Elevated blood Pb levels, particularly perimenopausal, may have a causative role in the pathogenesis of the costly metabolic bone disease osteoporosis. Blood Pb levels increase during periods of high bone turnover such as menopause (Silbergeld et al. 1988, 1993). Additionally, the aging process itself has been shown to increase the release of Pb from the skeleton by cadaveric analysis as well as by experimental study (Barnes et al. 1999). In vivo models have demonstrated a decrease in bone density with Pb exposure (Escribano et al. 1997; Gruber et al. 1997). In addition, multiple reports in humans and animals support a role for Pb in osteopenia (Berlin et al. 1995; Silbergeld et al. 1988). The decrease in bone quality may not only cause individuals to cross a fracture threshold earlier, but, we hypothesize, it may also impede normal fracture healing.

It is widely appreciated that the role of the skeleton in Pb toxicokinetics is greater than that of a reservoir. Several authors have described the inverse relationship between elevated blood Pb levels and skeletal development, chest circumference, and stature (Pearl and Boxt 1980; Schwartz et al. 1986; Shukla et al. 1989). The effects on adults are more subtle. Previously, we identified chondrocytes as important targets of Pb toxicity (Puzas et al. 1992) and demonstrated that Pb suppresses the expression of phenotypic markers in growth plate chondrocytes (Hicks et al. 1996). More recently, we have shown that Pb alters the effects of parathyroid-hormone-related peptide, transforming growth factor-[beta] (TGF-[beta]), activator protein-1, and nuclear factor-[kappa]B signaling in chondrocytes (Zuscik et al. 2002).

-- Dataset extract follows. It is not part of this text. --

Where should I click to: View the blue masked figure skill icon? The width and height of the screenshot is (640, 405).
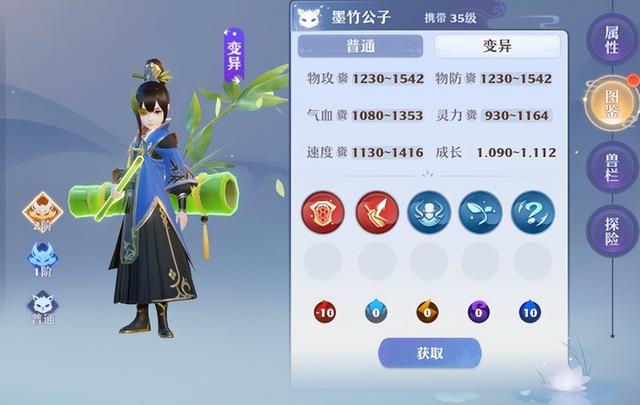tap(428, 211)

Histomorphometric studies have demonstrated a significant Pb-associated decrease in length of rat femoral growth plate cartilage (Gonzales-Riola et al. 1997). Together, these data suggest an inhibitory effect on endochondral ossification (Gonzales-Riola et al. 1997; Hicks et al. 1996).

Several authors have demonstrated adverse effects of Pb on both bone formation and resorption mediated by cellular pathways affecting osteoblasts and osteoclasts (Dowd et al. 1990; Long et al. 1990; Miyahara et al. 1994; Pounds et al. 1991; Schanne et al. 1989, 1990). Osteoblasts are known targets of Pb toxicity from in vitro studies with ROS 17/2.8 cells, which demonstrated suppression of alkaline phosphatase, type I collagen, and osteocalcin (Long et al. 1990). In addition, circulating levels of osteocalcin, which serve as markers of osteoblast activity and regulators of bone formation and remodeling (Ducy et al. 1996), are decreased in Pb-intoxicated children (Markowitz et al. 1988). The mechanism by which these effects occur remains unclear.